The Galaxy A8+ really excels in portrait photography especially when you compare it with rival phones in and around its price category. It can hold on to colours quite well, and dynamic range – which is the distinction of light and dark areas – is mostly spot-on in the photos that I’ve clicked with it. The phone’s auto HDR also has a lot to do with it. The same is mostly true about wider shots as well and Samsung’s penchant for over sharpening the highlights means photos that pop, even more so on the phone’s AMOLED screen. Low light photos tend to have noise – with loss of detail – but then that’s understandable for a phone in this price range.

The Galaxy A8+ is the first Samsung phone to ship with dual front cameras. It comes with two cameras on the front, 16-megapixel + 8-megapixel, where the former has a 76-degree field of view while the latter offers a wider 85-degree field of view. Both the lenses have an aperture of f/1.9 which makes them quite useful in low light scenarios.

The Galaxy A8+ really excels in portrait photography especially when you compare it with rival phones in and around its price category.

The dual camera system, by default, shoots 16-megapixel close-up shots. The quality is quite good too, especially in ideal lighting scenarios. The 8-megapixel sensor, meanwhile, jumps into action via a toggle in the camera app, and assists in shooting better – read brighter – low-light selfies. It produces selfies that have a warmer undertone, and also the quality isn’t that good: which means you can chose to ignore it’s nice to have added functionality.

 

What really makes a lot of difference though, is Samsung’s Live Focus feature. The feature made its debut with the Galaxy Note 8, and helps assist in shooting fancy portrait shots (selfies), in real time. The feature, when enabled, allows you to manually control the level of bokeh in a shot, both while taking it and also after you’ve actually taken it. Live Focus in the Galaxy A8+ isn’t perfect but because it’s largely dependent on underlying software, Samsung can make it better over time through updates. Hopefully, it would get better, with time.
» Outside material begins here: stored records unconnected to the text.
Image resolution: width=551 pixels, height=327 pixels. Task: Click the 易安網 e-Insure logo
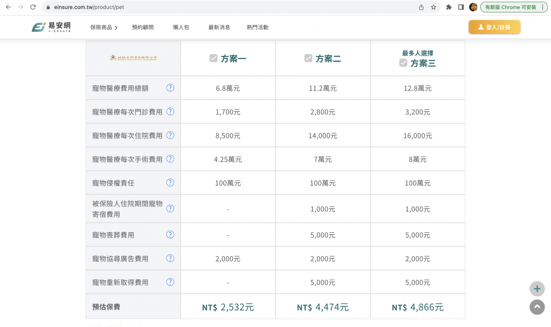51,27
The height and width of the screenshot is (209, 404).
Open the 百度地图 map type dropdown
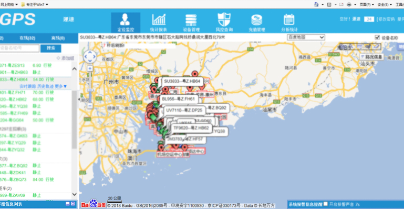point(306,37)
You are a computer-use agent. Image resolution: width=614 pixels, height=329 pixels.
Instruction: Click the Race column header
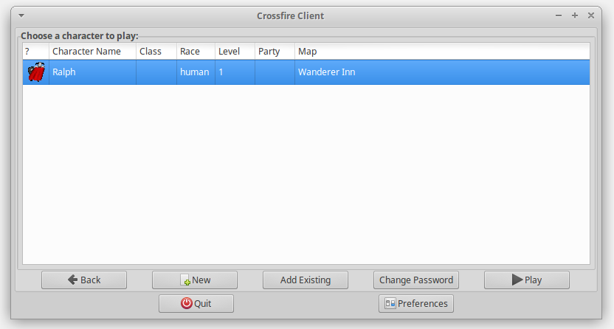point(196,52)
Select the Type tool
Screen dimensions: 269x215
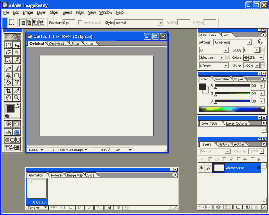(17, 83)
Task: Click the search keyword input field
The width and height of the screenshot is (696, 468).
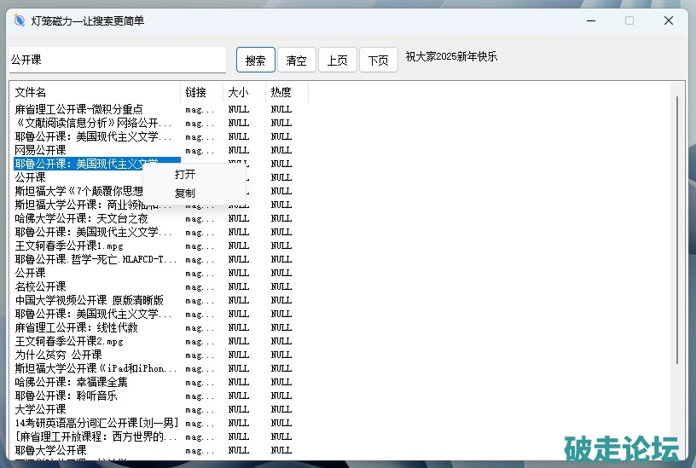Action: 117,61
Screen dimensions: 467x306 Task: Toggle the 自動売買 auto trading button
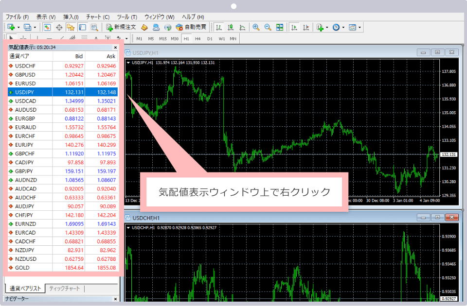pos(191,27)
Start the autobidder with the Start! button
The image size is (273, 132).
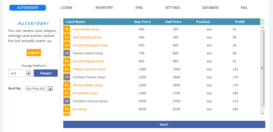tap(164, 125)
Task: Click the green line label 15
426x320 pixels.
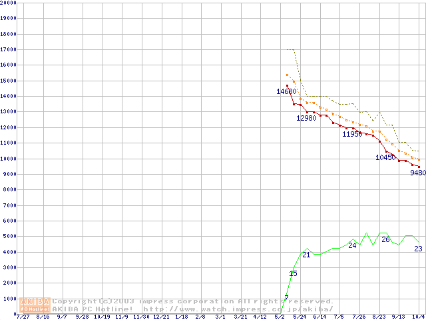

The dual front camera system, in addition, also brings facial recognition to the Galaxy A8+. It’s not that fast (I am comparing it with the OnePlus 5T here), it doesn’t really work in the dark, and Samsung reminds you it’s not as secure (as a fingerprint scanner) and can be easily fooled with a photo of you, so that’s that.

The OnePlus 5T also ships with a 16-megapixel camera on the front but has an f/2.0 aperture. The quality is quite good in good light but low light photos can be a hit or miss.
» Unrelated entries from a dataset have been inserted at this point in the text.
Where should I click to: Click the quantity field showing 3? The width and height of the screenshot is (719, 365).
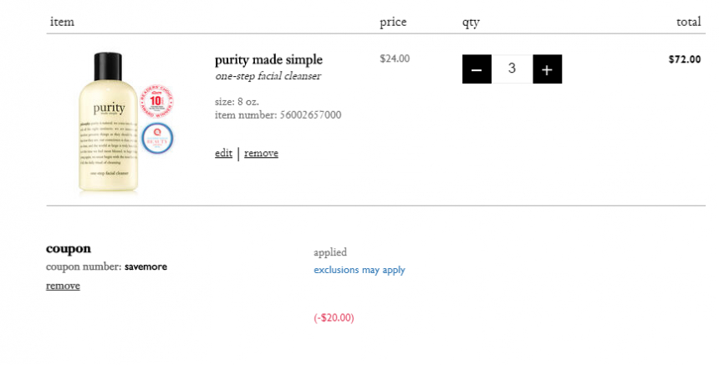click(x=512, y=69)
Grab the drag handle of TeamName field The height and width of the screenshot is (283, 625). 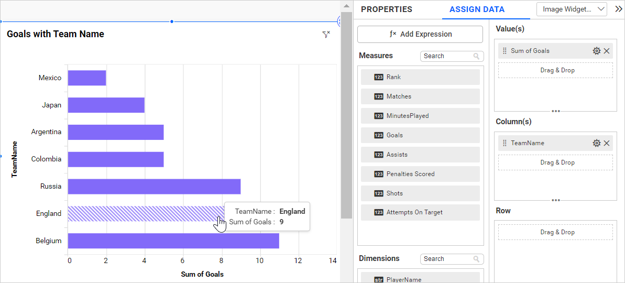[x=505, y=143]
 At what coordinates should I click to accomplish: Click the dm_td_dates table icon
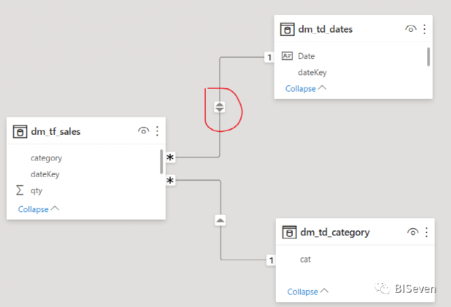point(287,29)
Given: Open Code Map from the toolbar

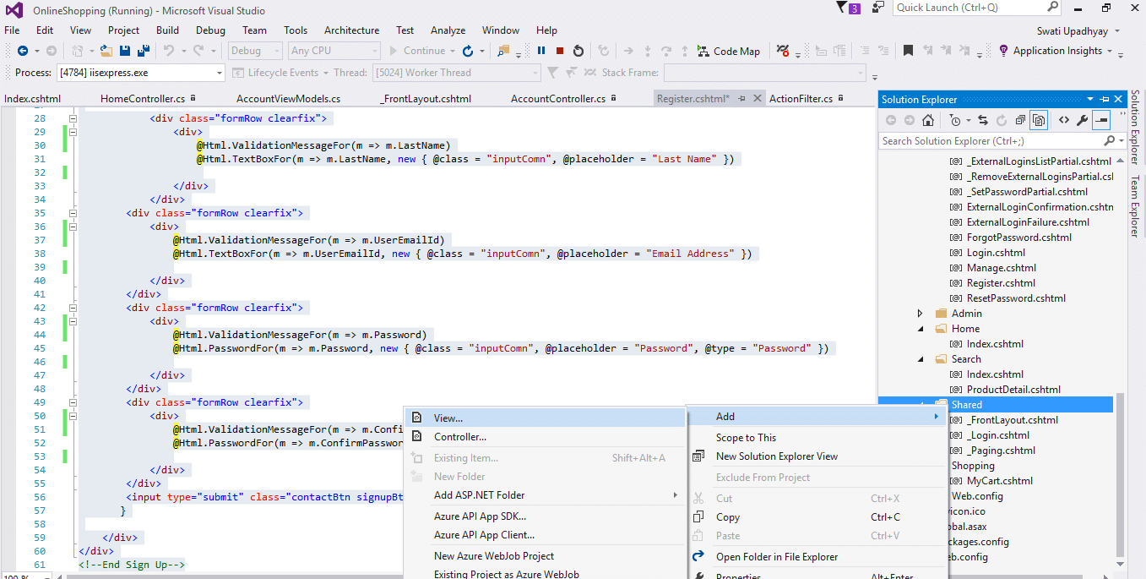Looking at the screenshot, I should 728,51.
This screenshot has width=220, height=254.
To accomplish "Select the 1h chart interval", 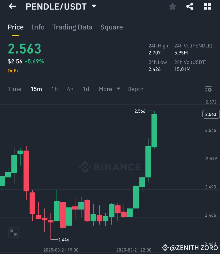I will tap(54, 89).
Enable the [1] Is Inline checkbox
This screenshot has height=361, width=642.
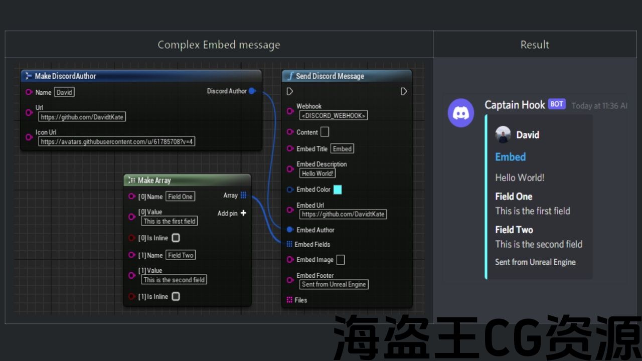176,296
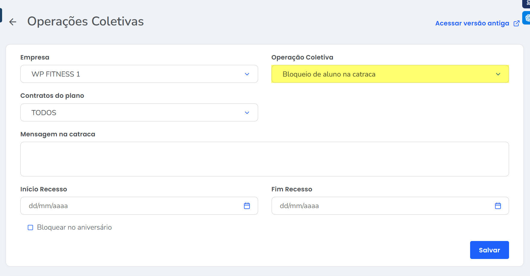This screenshot has height=276, width=530.
Task: Expand the highlighted Operação Coletiva dropdown
Action: [383, 74]
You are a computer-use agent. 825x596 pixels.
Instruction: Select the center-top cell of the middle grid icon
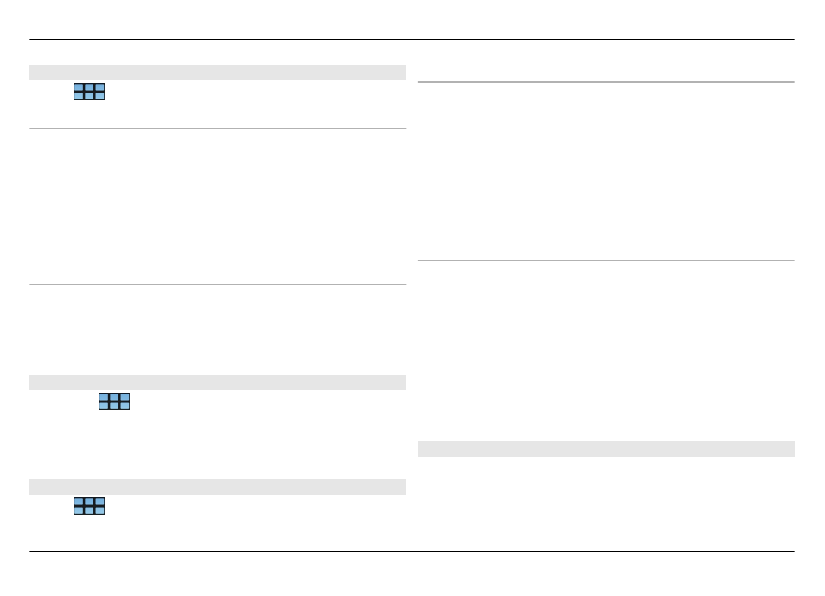[x=114, y=397]
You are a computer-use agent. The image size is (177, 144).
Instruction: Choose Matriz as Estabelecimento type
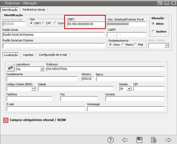click(x=123, y=45)
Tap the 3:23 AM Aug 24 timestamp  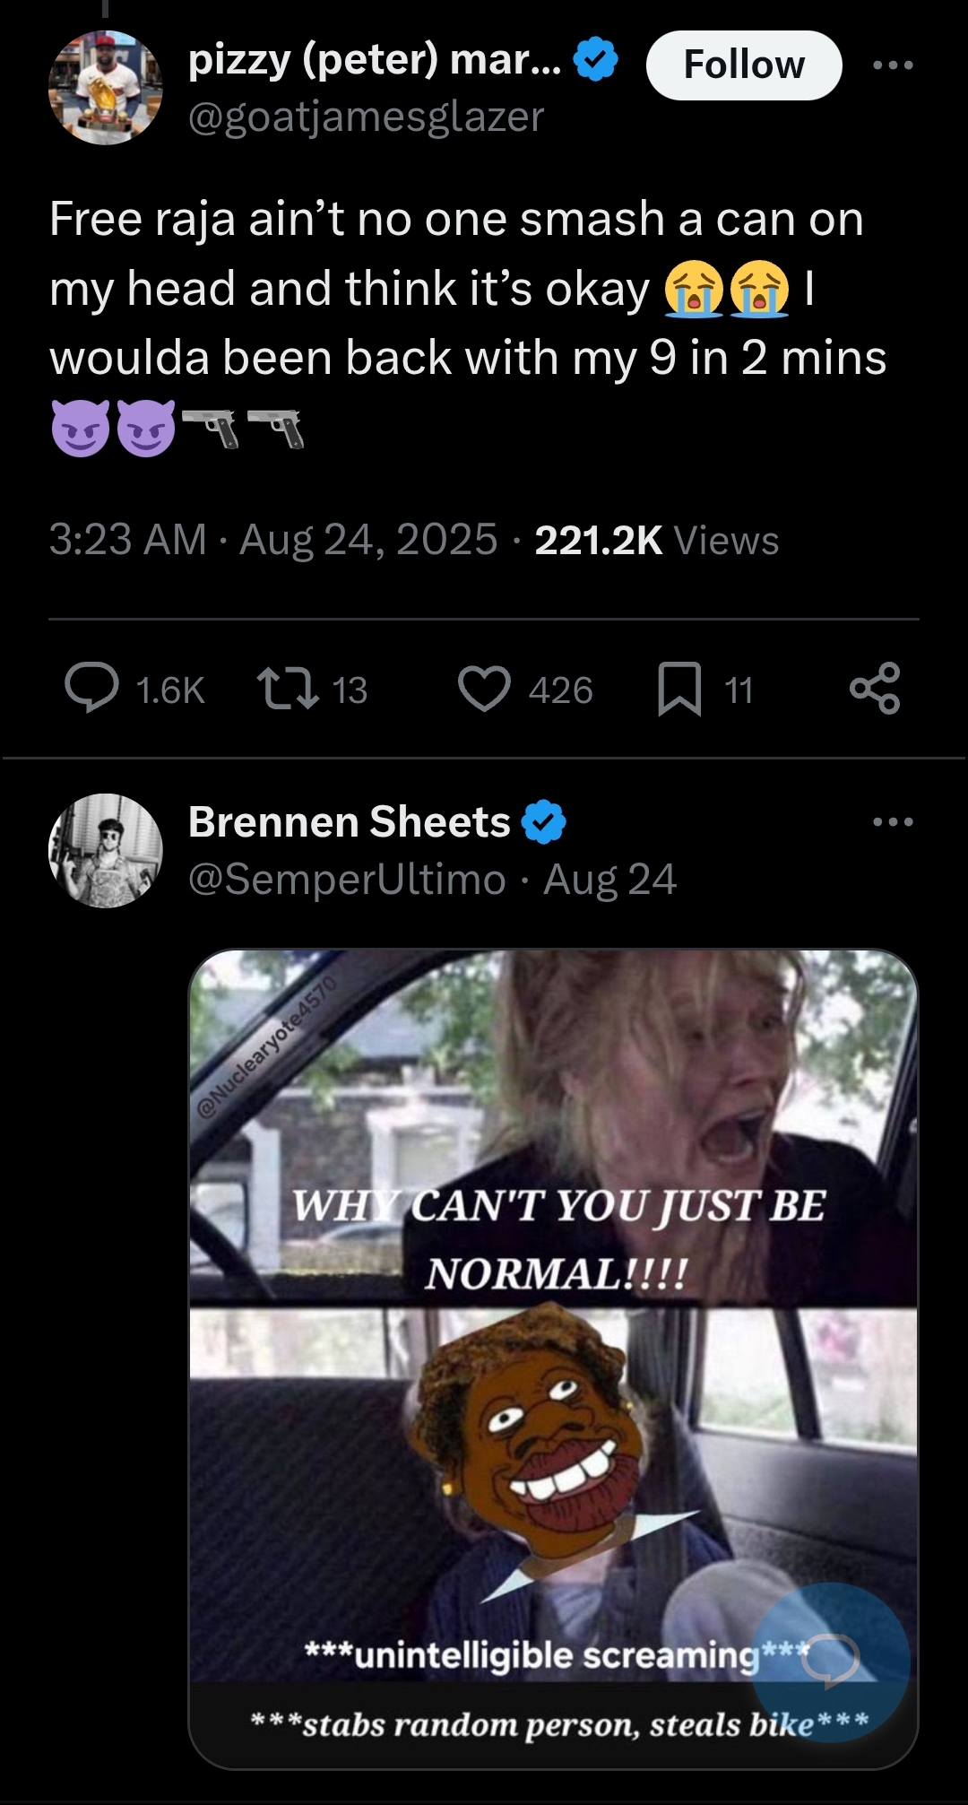point(272,540)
Winner: Samsung Galaxy A8+ but if you’re looking to shoot 4K videos, the OnePlus 5T is your only option.

So which one should you buy?

The title of this piece says it all, doesn’t it? If you’re looking for a beauty, the Samsung Galaxy A8+ fits the bill, but if you’re looking for a beast, the OnePlus 5T is the phone to buy.

But also consider this: the Galaxy A8+ offers a better all-round design with water and dust resistance, a better screen and better cameras. The OnePlus 5T, meanwhile, offers better performance and also Dash charging. Note that the OnePlus 5T isn’t far behind in design, display and cameras, but, the Galaxy A8+ just offers a little more bang for your buck at a similar price.

This essentially means you can buy either of the two phones and you wouldn’t be disappointed. But then there will be people who’ll be looking for specific things as well, so based on the comparison, you can now make an informed choice.